Due to the absence of suitable laser media, broadband long wavelength sources rely on optical parametric amplification (OPA), methods to down-convert the frequency of short wavelengths Ti:Sapphire lasers. Collinear OPA schemes provides passively CEP stable idler pulses which do not suffer from angular dispersion but with the drawback of narrower bandwidth for each amplification stage at non-degenerate wavelengths. Experiments in photochemistry and photobiology often additionally require tunability of the central wavelength therefore OPA systems which are capable of providing enough tunability for these applications are favorable
We have proposed an dual-crystal OPA (DOPA) scheme in which using a broadband pump laser, the group delay will be compensated using a simple optical crystal, this will result in important improvement on the gain and the bandwidth of the collinear schemes and create the possibility of using multi-stage OPA schemes without loss on the bandwidth. A sub-four-cycle IR driver source which applying optimized conditions theoretically is capable of providing an output powers of order of 10 W for the 1300 nm center wavelength will be realized. This scheme is capable of preserving the bandwidth as high as a SOPA, meaning that shorter pulse durations for an OPA system can be achieved using simple group delay compensation technique. The designated operable wavelengths of the system provides adequate tunability as a feature for different applications.
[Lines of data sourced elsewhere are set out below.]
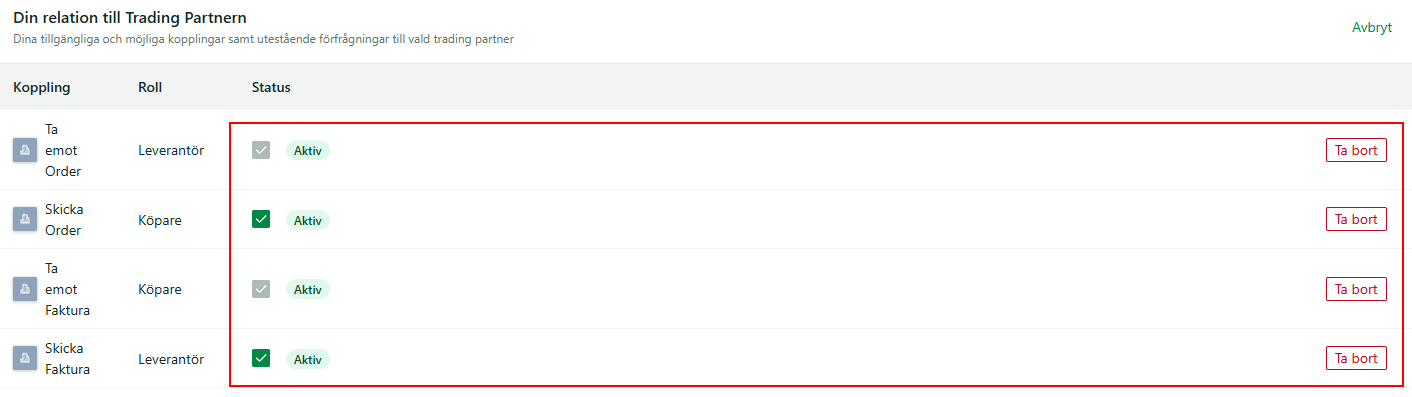Click Ta bort for Skicka Faktura
1412x397 pixels.
coord(1356,358)
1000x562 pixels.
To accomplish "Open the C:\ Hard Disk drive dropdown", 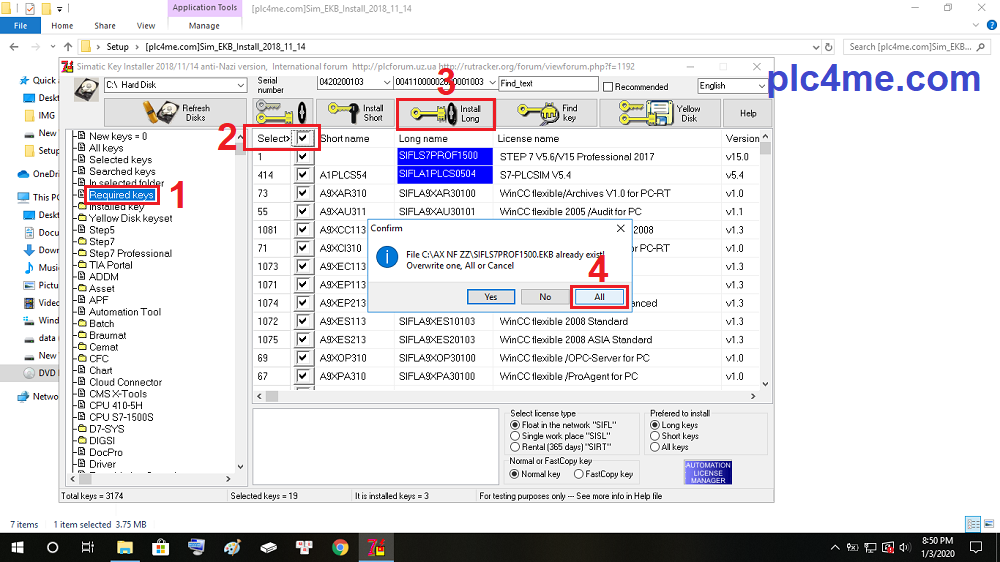I will pyautogui.click(x=174, y=86).
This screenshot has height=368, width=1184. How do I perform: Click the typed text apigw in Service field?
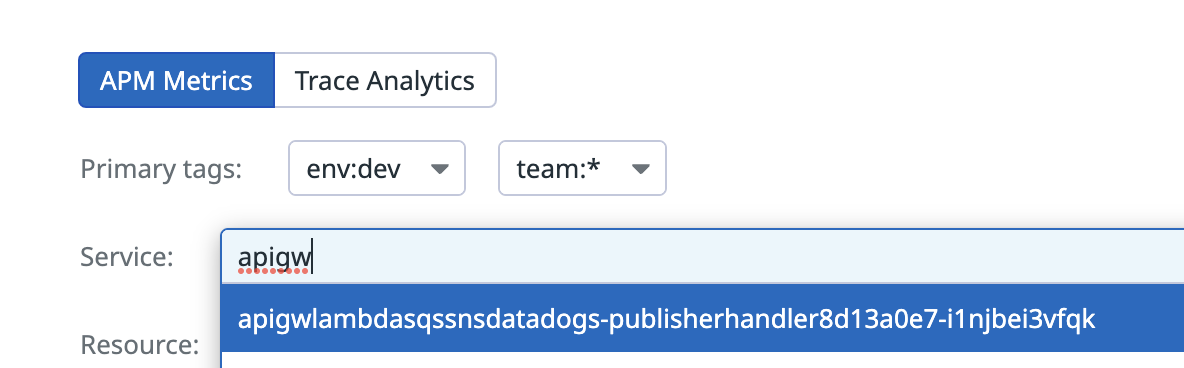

The proposed scheme can be used as the driver field for high harmonic generation directly or can be a strong pump field for generating few-cycle and attosecond pulses used in a hollow core fiber system. As many trials previously had shown, using OPA systems in combination with a gas filled hollow fiber, using a pump field of 1200-1500 nm wavelength with initially broader bandwidth and shorter pulse durations is a promising method to achieve single-cycle pulse durations, our group delay compensated system is a perfect candidate for such applications and provides a broadband IR field and is able to provide a valuable source for attosecond pulse generation.
This work “Tunable broadband intense IR pulse generation at non-degenerate wavelengths using group delay compensation in a dual-crystal OPA scheme” was supported by the National Natural Science Foundation of China under Grants No. 11204095, No. 11574101, and No. 11234004.